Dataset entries
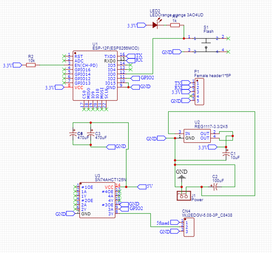The image size is (272, 253).
Task: Click the U3 SN74AHCT125N chip body
Action: [x=97, y=200]
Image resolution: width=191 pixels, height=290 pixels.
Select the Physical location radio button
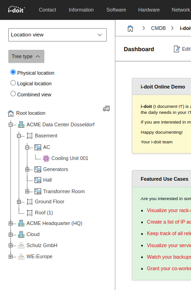(x=13, y=72)
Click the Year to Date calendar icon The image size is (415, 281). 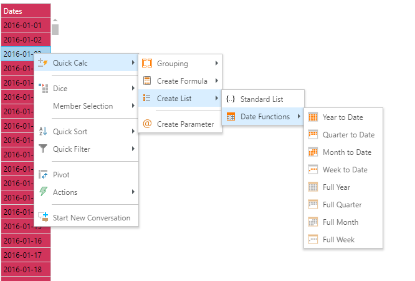313,117
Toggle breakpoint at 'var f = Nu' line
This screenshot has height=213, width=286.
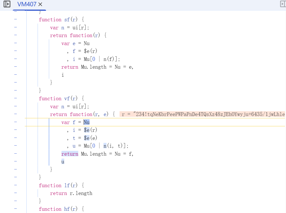pyautogui.click(x=16, y=122)
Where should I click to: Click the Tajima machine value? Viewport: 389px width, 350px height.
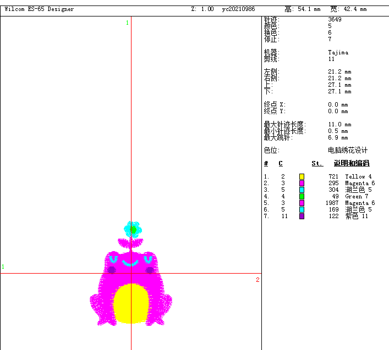338,53
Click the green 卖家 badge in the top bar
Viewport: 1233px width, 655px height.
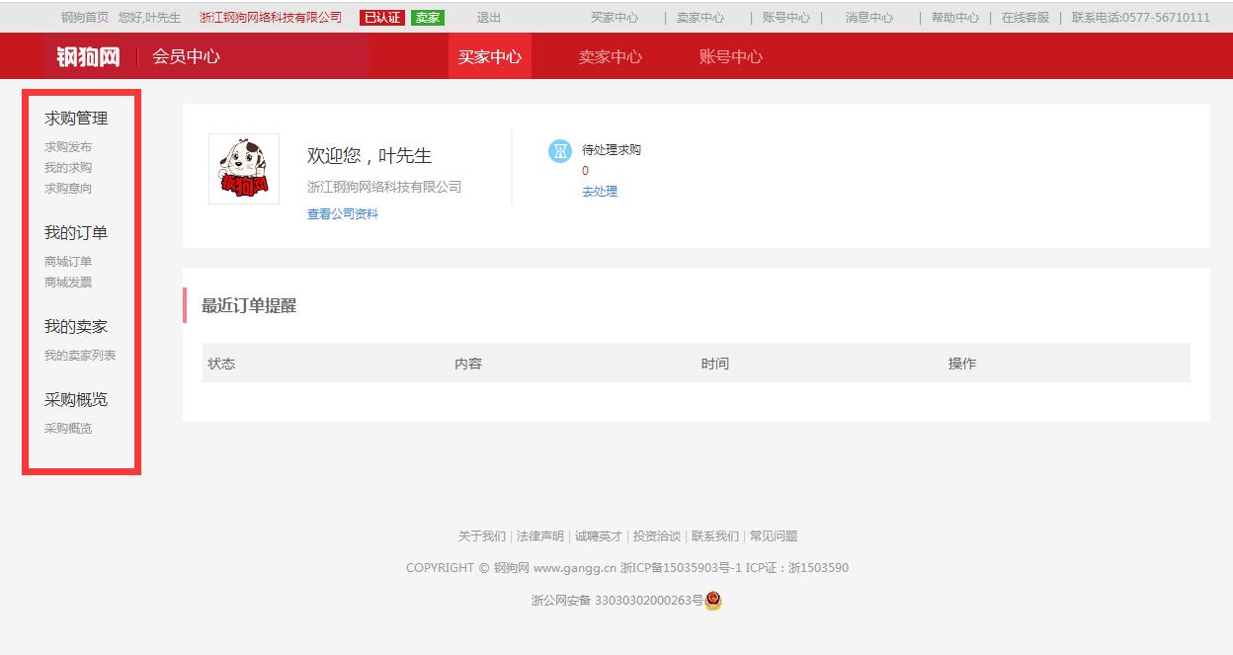coord(427,17)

## Required action
Transcribe, word for word, the line holding "This screenshot has height=213, width=286." and all lines after it in the entries above, ending with the last. Only those lines; no pictures.

## Answer to this problem
This screenshot has height=213, width=286.
pyautogui.click(x=16, y=122)
Where should I click to: Click the Tajima machine value? Viewport: 389px width, 350px height.
338,53
Click the green 卖家 badge in the top bar
Viewport: 1233px width, 655px height.
coord(427,17)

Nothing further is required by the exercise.